Part-Guided 3D RL for Sim2Real Articulated Object Manipulation
Pengwei Xie, Rui Chen, Siang Chen, Yuzhe Qin, Fanbo Xiang, Tianyu Sun, Jing Xu, Guijin Wang, Hao Su
TL;DR
This work tackles the challenge of manipulating unseen articulated objects using visual feedback without demonstrations. It introduces a part-guided 3D RL framework that fuses 2D segmentation with 3D RL and employs Frame-consistent Uncertainty-aware Sampling to build robust 3D representations, enabling a single policy trained in simulation to generalize to real robots. The method demonstrates strong sim-to-real performance across multiple object categories, and ablation studies show the value of combining segmentation uncertainty with frame-consistency in sampling. The approach offers a scalable path toward versatile, end-to-end articulated-object manipulation with practical impact in real-world robotics.
Abstract
Manipulating unseen articulated objects through visual feedback is a critical but challenging task for real robots. Existing learning-based solutions mainly focus on visual affordance learning or other pre-trained visual models to guide manipulation policies, which face challenges for novel instances in real-world scenarios. In this paper, we propose a novel part-guided 3D RL framework, which can learn to manipulate articulated objects without demonstrations. We combine the strengths of 2D segmentation and 3D RL to improve the efficiency of RL policy training.
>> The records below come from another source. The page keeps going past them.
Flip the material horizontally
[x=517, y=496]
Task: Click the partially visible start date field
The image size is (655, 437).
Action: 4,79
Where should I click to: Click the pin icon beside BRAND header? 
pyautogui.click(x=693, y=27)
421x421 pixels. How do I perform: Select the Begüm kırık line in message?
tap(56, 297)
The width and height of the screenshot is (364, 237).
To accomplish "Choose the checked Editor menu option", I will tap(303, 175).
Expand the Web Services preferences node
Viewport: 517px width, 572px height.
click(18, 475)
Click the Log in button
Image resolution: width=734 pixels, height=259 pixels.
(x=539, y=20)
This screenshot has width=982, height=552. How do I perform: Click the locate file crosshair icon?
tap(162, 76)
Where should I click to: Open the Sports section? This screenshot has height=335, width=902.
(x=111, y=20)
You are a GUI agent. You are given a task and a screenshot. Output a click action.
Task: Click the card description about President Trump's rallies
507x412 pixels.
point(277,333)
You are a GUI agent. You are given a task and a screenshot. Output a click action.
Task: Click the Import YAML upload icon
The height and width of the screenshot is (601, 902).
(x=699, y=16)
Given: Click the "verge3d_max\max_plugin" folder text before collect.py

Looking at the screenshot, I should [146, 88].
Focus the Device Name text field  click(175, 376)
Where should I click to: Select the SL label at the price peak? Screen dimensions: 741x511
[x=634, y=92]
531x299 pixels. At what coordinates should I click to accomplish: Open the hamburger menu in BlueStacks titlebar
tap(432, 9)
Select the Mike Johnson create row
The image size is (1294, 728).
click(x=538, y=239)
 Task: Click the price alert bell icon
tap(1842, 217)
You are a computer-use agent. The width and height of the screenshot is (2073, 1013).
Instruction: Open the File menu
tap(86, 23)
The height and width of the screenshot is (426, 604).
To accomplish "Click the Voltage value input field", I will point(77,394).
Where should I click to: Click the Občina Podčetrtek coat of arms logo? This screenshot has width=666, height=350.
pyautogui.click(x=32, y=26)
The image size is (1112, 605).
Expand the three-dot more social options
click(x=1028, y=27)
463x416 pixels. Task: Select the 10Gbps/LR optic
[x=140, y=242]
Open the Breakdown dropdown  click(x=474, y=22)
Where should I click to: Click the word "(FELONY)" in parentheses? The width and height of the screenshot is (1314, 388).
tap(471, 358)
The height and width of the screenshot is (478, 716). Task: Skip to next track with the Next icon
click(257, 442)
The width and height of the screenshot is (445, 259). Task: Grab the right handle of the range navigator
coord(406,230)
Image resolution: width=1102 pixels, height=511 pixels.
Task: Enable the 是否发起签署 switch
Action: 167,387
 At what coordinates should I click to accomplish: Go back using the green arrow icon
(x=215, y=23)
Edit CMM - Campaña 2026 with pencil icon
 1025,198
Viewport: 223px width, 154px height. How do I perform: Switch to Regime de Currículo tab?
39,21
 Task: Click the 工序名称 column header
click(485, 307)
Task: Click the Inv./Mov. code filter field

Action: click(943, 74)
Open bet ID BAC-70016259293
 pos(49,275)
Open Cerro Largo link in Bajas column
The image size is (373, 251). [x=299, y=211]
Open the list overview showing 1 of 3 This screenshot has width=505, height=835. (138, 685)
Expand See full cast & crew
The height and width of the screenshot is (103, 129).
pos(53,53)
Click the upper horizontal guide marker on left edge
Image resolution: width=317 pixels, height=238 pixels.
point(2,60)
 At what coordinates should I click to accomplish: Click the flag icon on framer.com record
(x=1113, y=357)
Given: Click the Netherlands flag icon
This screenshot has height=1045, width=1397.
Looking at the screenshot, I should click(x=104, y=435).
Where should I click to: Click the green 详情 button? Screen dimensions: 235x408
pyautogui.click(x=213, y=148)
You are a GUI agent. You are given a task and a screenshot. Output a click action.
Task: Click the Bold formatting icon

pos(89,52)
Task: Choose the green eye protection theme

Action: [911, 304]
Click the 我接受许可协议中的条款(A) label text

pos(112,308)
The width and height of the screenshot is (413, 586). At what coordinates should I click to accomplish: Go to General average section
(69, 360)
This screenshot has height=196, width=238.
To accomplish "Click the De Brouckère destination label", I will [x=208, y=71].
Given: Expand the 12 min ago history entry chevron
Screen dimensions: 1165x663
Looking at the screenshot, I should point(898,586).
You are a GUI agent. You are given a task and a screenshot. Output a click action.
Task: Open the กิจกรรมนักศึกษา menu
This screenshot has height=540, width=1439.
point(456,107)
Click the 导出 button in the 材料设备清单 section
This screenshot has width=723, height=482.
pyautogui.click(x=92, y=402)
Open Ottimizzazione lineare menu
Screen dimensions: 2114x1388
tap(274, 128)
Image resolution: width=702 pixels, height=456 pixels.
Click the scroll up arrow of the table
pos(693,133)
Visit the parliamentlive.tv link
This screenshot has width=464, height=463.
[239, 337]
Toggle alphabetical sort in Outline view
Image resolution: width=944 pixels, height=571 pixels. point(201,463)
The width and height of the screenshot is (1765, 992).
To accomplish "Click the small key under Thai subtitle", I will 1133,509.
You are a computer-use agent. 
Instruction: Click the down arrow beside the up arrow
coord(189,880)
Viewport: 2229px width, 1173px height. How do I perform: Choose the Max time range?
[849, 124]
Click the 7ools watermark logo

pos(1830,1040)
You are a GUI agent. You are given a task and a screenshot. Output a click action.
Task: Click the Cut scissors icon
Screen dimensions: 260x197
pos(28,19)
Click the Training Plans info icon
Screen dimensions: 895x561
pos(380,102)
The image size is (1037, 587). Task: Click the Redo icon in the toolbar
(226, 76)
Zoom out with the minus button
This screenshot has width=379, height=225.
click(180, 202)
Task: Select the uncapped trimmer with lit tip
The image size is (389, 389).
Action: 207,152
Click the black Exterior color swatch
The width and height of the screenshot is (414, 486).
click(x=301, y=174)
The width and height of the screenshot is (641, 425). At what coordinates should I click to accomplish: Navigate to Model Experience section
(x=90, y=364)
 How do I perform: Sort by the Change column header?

To improve the stability of the policy on real robots, we design a Frame-consistent Uncertainty-aware Sampling (FUS) strategy to get a condensed and hierarchical 3D representation. In addition, a single versatile RL policy can be trained on multiple articulated object manipulation tasks simultaneously in simulation and shows great generalizability to novel categories and instances. Experimental results demonstrate the effectiveness of our framework in both simulation and real-world settings. Our code is available at https://github.com/THU-VCLab/Part-Guided-3D-RL-for-Sim2Real-Articulated-Object-Manipulation.